La democracia se ve de otro modo, digamos, menos entusiástico, si su funcionamiento exige a un ciudadano, que ya no está para gaitas, pasar dieciséis horas de su preciado y fugaz tiempo, sin descanso ni más pitanza que la pueda pillar al albur de circunstancias tan adversas, aposentado en una silla escolar ante una mesa con dos urnas. El aludido no negará que en algún momento de la guardia no añorara la tiranía, que hace prescindibles estos esfuerzos, ni que no se recreara en la idea de un terrorista suicida que entra en el colegio electoral y vuela consigo las urnas, las papeletas de votos y a los mostrencos que custodian el tinglado. Pero la democracia rehúye la épica y el guardían hubo de ocupar la cabeza en la procesión que pasaba ante su mesa. En primer término, los apoderados de los partidos que huroneaban por el recinto como quien explora un territorio de caza, cada uno con sus tarjetas colgantes del cuello y un atavío indumentario característico de la fuerza a la que representan: orondos y maduros, como el conserje de una finca, los de la derecha que ganará la elecciones en esta circunscripción; estudiantillos y oficinistas los socialistas, la segunda fuerza de la provincia; informales como quien no tiene oficio ni beneficio los podemitas, que obtendrán un escaño; como jipis pasados de época los así llamados abertzales, y, por último, los más intimidantes, hombres en la cuarentena, altos y cuadrados, ataviados de verde cazador, los de la nueva extrema derecha.
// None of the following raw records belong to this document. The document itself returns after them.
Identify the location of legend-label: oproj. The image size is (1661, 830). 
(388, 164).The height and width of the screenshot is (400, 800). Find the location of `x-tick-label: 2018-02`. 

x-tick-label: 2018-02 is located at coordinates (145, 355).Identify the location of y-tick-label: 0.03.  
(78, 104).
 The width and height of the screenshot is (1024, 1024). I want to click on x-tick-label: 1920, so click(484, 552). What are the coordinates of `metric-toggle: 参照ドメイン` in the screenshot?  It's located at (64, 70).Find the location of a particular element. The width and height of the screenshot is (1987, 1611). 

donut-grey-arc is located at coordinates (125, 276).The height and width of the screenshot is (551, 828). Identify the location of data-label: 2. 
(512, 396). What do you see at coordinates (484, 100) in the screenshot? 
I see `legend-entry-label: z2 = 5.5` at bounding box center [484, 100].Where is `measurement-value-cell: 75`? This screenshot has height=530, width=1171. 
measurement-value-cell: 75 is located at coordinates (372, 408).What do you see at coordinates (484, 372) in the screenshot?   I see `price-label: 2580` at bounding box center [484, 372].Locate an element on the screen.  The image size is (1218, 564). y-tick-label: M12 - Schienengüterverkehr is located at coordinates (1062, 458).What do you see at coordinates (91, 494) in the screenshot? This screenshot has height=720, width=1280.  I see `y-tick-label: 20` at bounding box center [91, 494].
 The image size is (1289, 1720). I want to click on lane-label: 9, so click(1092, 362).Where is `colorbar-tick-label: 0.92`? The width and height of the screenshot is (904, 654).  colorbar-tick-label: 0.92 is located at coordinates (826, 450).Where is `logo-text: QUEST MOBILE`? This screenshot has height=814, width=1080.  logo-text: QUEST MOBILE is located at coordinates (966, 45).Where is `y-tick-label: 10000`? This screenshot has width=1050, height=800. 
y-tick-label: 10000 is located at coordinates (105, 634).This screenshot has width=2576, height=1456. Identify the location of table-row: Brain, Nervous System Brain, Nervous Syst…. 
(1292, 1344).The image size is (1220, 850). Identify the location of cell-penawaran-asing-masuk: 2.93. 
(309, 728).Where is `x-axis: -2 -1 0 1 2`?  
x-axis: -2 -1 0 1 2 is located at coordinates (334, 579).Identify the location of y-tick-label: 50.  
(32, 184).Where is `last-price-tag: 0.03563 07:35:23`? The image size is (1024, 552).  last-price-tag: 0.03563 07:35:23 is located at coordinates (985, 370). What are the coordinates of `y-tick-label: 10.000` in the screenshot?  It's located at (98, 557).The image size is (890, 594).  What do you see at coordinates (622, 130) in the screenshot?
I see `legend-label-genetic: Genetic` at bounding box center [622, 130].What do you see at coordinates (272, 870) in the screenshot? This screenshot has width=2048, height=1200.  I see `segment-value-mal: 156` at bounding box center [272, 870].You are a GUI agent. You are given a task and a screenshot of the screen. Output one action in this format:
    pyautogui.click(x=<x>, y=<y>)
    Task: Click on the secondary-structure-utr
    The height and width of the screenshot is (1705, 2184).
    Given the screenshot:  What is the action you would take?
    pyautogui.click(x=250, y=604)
El guardián cruza los dedos y confía en que ninguno de estos tipos sea un tocapelotas que le complique la tarea por cualquier nimiedad que pueda ocurrir en las próximas horas.
El colegio electoral se ubica en un barrio de clase media bienestante, levantado en los años cuarenta del pasado siglo, y los electores constituyen dos grupos bien definidos: una mayoritaria población oriunda, atrozmente avejentada, y una minoría de inmigrantes peruanos y ecuatorianos, recién afincados. Los indígenas tienen experiencia en lides electorales y saben bien a quién deben votar, así que, a pesar de la edad, realizan el trámite con rapidez y cortesía, que algunos vecinos la llevan hasta la condescendencia y se despiden del guardián con una sonrisa aviesa y un cordial que sea leve el día. La novedad de este grupo se deriva de la reciente ley que permite votar sin restricciones por razones de discapacidad y algunos son llevados a la urna como parte de la terapia, con la conciencia extraviada en los pasadizos de la desmemoria o de la demencia, lo que da un toque de verismo y ternura a una operación de por sí árida y abstracta. Mira, esto es para elegir a los que nos representan, le dice la hija a su anciano padre que le mira con la cara inmovilizada en una mueca de asombro. No tenía ni idea, alcanza a decir el elector mientras su acompañante le lleva la mano armada con el voto hacia la ranura de la urna. A su turno, los inmigrantes adoptan una actitud entusiasta ante su derecho de electores. Acuden con el deeneí recién adquirido y lo dejan sobre la mesa con gesto ufano de quien ha conseguido una medalla olímpica. ¿Va usted a votar?, pregunta el guardián, entonces necesitará una papeleta, las tiene sobre esa mesa y ahí hay una cabina que puede utilizar, etcétera. El elector pone cara de haber descubierto que el nuevo mundo recién conquistado es más ancho que lo que imaginaba; lo explora cuidadosamente y vuelve al rato con sus papeletas para cumplir el trámite.
Terminado el horario electoral sobreviene la tarea frenética de contar los votos, redactar las actas y urdir un papeleo kafkiano para diversas instancias con autoridad sobre el proceso. La operación se realiza a toda velocidad, en parte para sobrellevar la fatiga y el nerviosismo acumulado. Las miles de horas ocupadas por miles de operarios de toda clase quedan reducidas a un pequeño conjunto de guarismos que el guardián lleva debidamente sellados a las oficinas de la junta electoral en un transporte policial y son pasadas las doce de la noche cuando el viejo regresa a casa, se sirve una pieza de fruta y un yogur a modo de improbable cena y enciende el televisor. Ahí están el espástico don Ferreras en lasexta y la delicadísima, casi transparente, doña Blanco en launo pastoreando a sendas traíllas de comentaristas que peroran sobre los resultados electorales. Las elecciones se hacen para proveer de contenidos a la industria del espectáculo, piensa el viejo hasta que, espera un momento, si ha entregado los resultados de una mesa de uno de los trescientos y pico colegios que hay en la remota provincia hace menos media hora, ¿cómo es posible que la tele anuncie los resultados de todo el país contabilizados al noventa y nueve por ciento? ¿Qué relación hay entre lo que le ha tenido ocupado todo el día y lo que cuenta la tele? ¿Y si es todo mentira? Luego se va a la cama. Mañana será otro día.